* START *

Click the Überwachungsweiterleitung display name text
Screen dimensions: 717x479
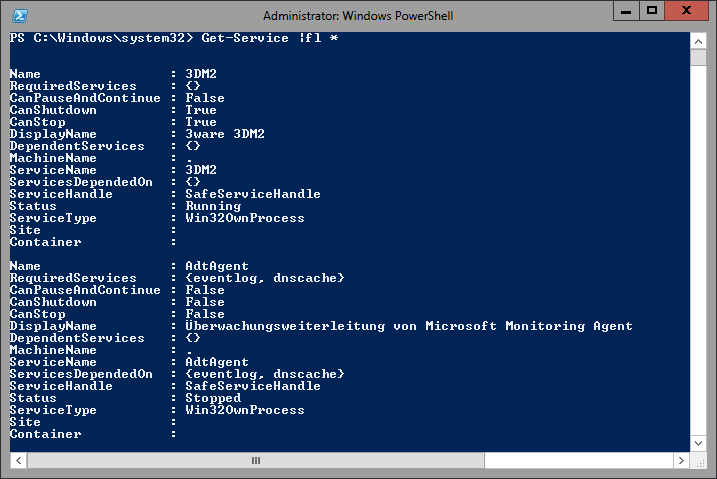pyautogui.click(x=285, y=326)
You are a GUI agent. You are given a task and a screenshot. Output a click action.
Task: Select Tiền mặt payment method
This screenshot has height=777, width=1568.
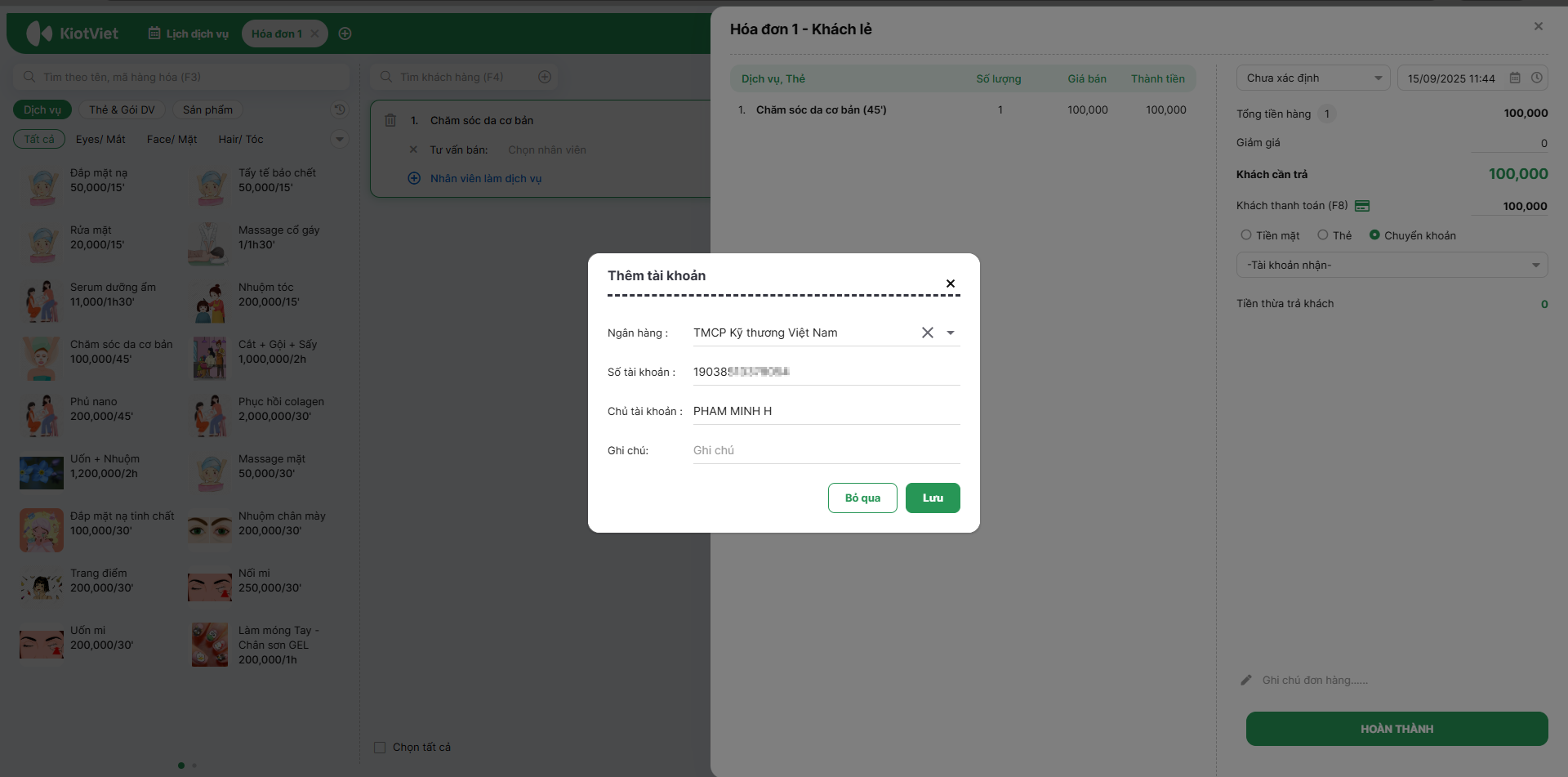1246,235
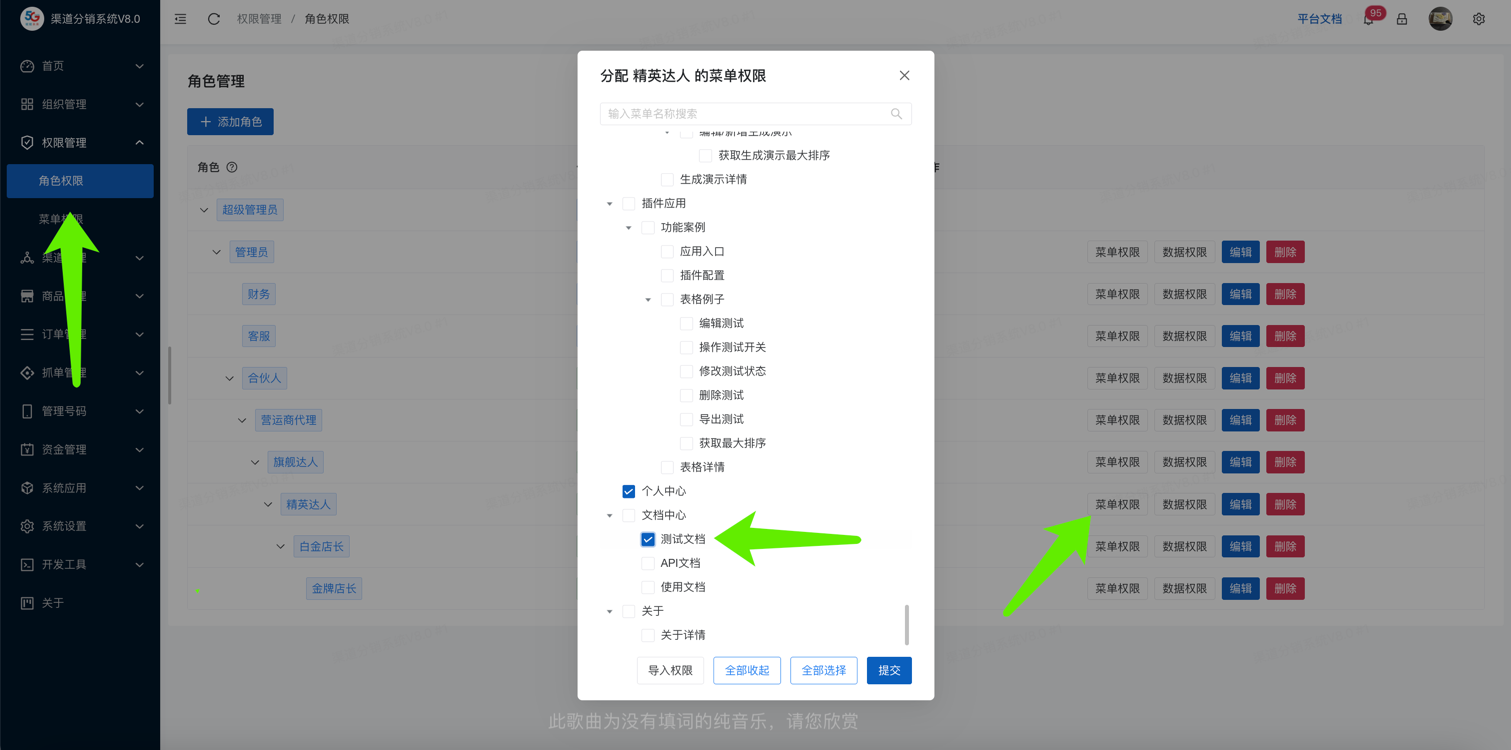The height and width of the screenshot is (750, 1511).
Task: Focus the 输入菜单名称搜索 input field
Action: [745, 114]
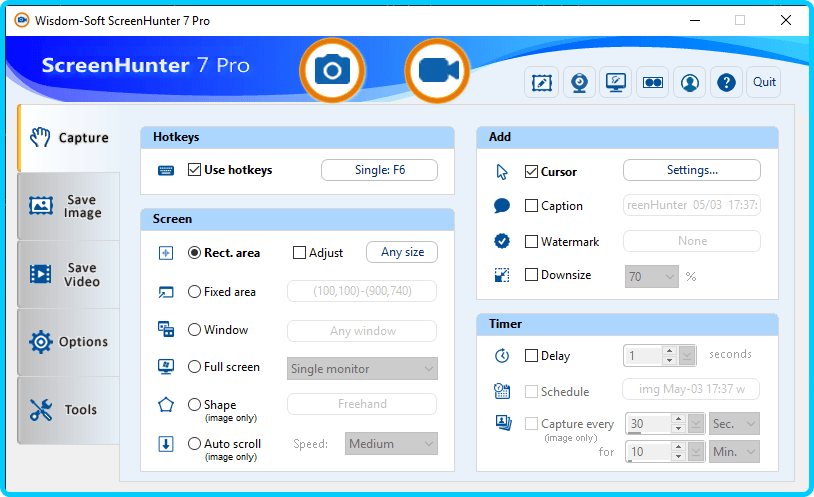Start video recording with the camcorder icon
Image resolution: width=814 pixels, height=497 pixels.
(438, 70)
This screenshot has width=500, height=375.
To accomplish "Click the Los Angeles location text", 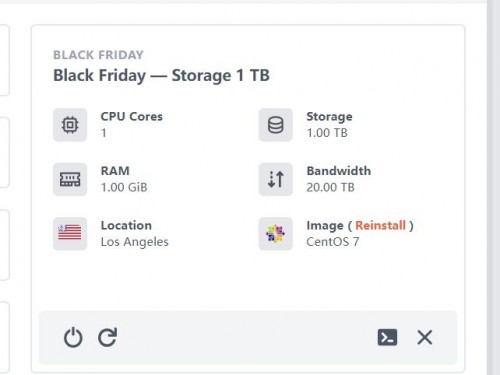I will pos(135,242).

* END *

State how many lines of the listing above contain the word "This", and give only the number.

2